Sambil menggelengkan kepalanya, dia melanjutkan. "Aku harus melepaskannya dari dadaku seperti yang kamu katakan." Dia menelan benjolan di tenggorokannya sebelum memasang wajah berani dan mengaku. "Aku tidak ingin kamu meninggalkanku seperti... ayahku."
Kemudian, dia mulai menangis dan menangis di bahuku, dan aku tidak perlu alasan untuk bertanya lebih banyak karena aku tahu betapa sulitnya dia telah melalui. Tumbuh tanpa orang tua adalah tantangan dan kejam. Itu benar-benar menjelaskan mengapa ayahku begitu lembut padanya, dan ibuku selalu memintaku untuk menjaganya sampai pada titik di mana aku pikir mereka lebih mencintainya daripada aku, yang tentu saja tidak apa-apa.

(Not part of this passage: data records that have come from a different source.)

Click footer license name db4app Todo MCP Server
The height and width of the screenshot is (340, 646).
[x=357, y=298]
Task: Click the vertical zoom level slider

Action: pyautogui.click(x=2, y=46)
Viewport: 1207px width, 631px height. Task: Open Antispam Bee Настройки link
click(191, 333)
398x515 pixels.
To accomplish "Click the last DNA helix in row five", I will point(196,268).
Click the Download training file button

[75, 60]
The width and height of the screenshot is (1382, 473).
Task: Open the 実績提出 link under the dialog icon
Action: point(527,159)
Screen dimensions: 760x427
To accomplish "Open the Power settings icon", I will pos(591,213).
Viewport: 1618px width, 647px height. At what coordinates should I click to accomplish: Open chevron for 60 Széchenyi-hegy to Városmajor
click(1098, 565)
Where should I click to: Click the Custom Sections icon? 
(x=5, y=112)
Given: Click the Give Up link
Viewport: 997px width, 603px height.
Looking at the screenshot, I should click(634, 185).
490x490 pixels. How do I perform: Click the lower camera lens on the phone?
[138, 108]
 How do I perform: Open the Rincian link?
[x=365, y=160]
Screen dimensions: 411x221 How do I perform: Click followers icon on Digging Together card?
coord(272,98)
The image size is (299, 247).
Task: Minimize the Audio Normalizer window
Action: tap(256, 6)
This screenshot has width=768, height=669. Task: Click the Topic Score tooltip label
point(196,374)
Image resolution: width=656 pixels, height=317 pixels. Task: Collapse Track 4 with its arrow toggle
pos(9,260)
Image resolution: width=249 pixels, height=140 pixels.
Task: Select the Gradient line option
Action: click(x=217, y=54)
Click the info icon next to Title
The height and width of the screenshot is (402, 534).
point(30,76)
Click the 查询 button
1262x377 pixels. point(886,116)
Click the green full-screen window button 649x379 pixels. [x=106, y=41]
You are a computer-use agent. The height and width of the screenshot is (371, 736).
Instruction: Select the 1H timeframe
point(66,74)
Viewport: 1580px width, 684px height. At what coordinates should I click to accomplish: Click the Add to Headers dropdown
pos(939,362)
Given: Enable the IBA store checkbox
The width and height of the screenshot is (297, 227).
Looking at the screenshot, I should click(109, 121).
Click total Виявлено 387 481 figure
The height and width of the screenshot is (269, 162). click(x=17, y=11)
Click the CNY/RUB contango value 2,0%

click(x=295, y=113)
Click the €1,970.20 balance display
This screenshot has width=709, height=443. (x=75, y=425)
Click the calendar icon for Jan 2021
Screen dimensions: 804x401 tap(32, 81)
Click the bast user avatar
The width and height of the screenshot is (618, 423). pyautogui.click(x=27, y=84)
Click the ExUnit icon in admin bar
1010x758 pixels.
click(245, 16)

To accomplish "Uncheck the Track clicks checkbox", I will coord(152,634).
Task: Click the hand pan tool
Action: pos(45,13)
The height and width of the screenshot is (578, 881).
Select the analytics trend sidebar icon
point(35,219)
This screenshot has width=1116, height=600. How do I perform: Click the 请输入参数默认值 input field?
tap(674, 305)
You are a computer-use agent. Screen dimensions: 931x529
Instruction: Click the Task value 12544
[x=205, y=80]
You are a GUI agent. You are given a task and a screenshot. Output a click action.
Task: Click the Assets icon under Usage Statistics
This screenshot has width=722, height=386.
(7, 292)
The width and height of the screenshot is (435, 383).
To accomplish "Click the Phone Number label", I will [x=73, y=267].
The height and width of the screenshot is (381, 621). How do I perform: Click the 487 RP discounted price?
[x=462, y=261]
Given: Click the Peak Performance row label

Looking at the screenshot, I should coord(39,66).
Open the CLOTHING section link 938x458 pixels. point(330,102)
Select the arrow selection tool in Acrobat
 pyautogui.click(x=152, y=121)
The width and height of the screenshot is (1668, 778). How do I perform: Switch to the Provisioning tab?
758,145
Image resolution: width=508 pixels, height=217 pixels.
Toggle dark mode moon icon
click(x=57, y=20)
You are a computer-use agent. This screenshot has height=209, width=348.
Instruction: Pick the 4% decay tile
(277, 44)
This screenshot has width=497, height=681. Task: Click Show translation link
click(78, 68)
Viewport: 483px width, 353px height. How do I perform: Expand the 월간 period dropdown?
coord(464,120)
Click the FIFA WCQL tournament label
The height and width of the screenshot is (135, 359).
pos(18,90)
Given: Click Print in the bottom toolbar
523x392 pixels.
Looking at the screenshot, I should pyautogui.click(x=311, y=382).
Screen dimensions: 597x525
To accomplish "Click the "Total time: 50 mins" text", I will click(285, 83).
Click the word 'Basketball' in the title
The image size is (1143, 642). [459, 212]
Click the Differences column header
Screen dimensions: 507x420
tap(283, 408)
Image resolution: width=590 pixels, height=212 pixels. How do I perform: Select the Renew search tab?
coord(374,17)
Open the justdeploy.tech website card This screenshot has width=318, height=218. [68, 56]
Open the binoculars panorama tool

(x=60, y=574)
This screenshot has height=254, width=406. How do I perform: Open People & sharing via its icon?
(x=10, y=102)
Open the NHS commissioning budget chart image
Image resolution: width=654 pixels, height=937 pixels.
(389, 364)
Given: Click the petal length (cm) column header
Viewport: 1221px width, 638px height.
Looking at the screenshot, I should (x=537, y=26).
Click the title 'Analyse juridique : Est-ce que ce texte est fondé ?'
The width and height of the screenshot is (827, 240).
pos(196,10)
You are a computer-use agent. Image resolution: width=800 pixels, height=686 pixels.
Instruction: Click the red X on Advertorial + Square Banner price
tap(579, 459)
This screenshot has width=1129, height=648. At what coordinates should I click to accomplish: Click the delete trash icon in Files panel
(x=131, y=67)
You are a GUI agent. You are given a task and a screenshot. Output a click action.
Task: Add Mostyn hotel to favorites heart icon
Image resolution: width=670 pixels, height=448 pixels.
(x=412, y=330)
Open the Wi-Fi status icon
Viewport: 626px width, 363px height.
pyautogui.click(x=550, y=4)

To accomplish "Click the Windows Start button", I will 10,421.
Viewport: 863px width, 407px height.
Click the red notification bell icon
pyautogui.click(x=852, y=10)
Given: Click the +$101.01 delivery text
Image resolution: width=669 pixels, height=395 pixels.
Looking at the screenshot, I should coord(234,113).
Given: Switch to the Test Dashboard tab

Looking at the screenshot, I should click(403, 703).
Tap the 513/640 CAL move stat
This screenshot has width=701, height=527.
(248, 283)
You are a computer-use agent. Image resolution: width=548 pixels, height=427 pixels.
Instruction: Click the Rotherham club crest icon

Yang terburuk adalah aku yang bodoh itu tidak tahu apa-apa tentang dia atau mencoba untuk memperhatikan semua itu.
Mungkin, Tuhan memberiku kesempatan lagi sekarang, dan aku bersumpah untuk mengabdikan hidup dan cintaku padanya sebagai istriku mulai sekarang sampai sisa hidup kami.
Aku mencintaimu, Jennie Kim.
KAMU SEDANG MEMBACA
Unwanted Bride [JENLISA]
RomancePengantin wanita yang sangat cantik, Jennie Kim yang diinginkan semua orang sedang dijodohkan dengan seorang miliarder muda, kekasih masa kecilnya. Dia senang tentang itu, tetapi pahit setelah menikah dengan seseorang yang mengklaim bahwa dia tidak...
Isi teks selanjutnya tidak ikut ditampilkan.